Performance¶

In this section, there are some keynotes parameters and explainitions of the dataflow and the performance of this DSA accelerator. There are few operations that are performanced in parallel.

In this project, we configured that 2 bands would be merged together in the same processor word bitwidth. In this case, every cycle we can receive from memory 2 bands simultaneusly.
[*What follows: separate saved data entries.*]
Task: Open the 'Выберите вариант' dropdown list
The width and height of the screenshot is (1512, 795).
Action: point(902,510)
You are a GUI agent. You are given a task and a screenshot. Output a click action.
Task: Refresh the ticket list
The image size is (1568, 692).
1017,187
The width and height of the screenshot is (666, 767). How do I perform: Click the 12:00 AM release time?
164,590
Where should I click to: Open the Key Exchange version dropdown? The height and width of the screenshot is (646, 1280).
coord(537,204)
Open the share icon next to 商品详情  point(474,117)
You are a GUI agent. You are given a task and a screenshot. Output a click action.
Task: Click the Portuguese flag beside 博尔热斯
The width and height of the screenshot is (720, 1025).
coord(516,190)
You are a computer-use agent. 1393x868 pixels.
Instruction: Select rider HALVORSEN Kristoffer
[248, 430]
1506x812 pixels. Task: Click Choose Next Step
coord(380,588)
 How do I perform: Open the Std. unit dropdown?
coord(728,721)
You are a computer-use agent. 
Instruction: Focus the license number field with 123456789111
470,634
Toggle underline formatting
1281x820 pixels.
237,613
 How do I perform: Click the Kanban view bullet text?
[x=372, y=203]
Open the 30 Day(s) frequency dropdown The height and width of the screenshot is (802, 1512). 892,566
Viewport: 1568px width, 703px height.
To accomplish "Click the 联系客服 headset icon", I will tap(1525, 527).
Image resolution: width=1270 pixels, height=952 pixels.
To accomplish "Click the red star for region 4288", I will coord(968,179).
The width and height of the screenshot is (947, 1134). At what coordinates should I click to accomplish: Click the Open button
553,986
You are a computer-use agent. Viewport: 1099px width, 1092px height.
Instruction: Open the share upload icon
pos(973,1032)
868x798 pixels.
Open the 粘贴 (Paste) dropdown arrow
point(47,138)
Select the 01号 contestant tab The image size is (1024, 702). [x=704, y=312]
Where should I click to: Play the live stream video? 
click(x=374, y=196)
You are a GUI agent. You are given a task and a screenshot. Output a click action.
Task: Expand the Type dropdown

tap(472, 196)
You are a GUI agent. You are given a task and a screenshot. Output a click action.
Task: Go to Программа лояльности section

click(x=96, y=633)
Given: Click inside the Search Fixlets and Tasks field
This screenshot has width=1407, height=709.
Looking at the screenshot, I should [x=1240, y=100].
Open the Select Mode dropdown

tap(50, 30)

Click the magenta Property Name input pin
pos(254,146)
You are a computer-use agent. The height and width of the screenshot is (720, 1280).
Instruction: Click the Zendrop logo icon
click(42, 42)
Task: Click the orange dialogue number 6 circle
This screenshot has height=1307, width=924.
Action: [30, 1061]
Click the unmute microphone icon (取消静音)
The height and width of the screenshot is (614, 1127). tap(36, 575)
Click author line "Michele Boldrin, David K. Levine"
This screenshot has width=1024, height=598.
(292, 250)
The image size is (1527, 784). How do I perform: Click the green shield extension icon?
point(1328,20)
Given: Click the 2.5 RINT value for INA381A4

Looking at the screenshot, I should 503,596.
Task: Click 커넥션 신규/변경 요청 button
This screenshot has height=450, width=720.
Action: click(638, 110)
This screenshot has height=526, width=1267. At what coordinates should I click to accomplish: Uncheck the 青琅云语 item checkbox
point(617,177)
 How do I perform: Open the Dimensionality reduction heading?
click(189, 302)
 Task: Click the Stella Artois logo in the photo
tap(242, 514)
In this section, the module hsid_main is analysed.

After the start:

Initialization: \(1\) cycle
- It checks that the number of bands (\(n\)) and the number of the reference signatures (\(m\)) are not zero.
Receive captured HSP on FIFO: \(\frac{n}{2}\) cycles
- That is the most optimistic case, so every cycle we receive 2 bands of the captured HSP
Change state: \(1\) cycle
Receive whole spectral library: \(\frac{n * m}{2}\) cycles (pipelined)
- Write FIFO: \(1\) cycle
- Read FIFO: \(1\) cycle
  - It reads from captured HSP and reference signature FIFO
- Two channels of `hsid_sq_df_acc
  - Diff : \(1\) cycle
  - Multiplication: \(1\) cycle¹
  - Accumulation: \(1\) cycle
- Once every \(\frac{n}{2}\) cycles:
  - Sum: \(1\) cycle
  - Division: \(33\) cycles (\(K + 1\) using \(K=32\) bits) (not pipelined)
  - Comparison: \(1\) cycle

So to know the number of cycles needed to execute the whole process:

\[t_{\text{hsid}} = \frac{n}{2} + \frac{n * m}{2} + 40\]

Note

You have to keep in mind that the division modules is not pipelined, so the number of bands of captured HSP must be greater than \(2 * (4 + K + 1) = 72\) bands to avoid problems with the dataflow.

That is possible using DSP units on an FPGA ↩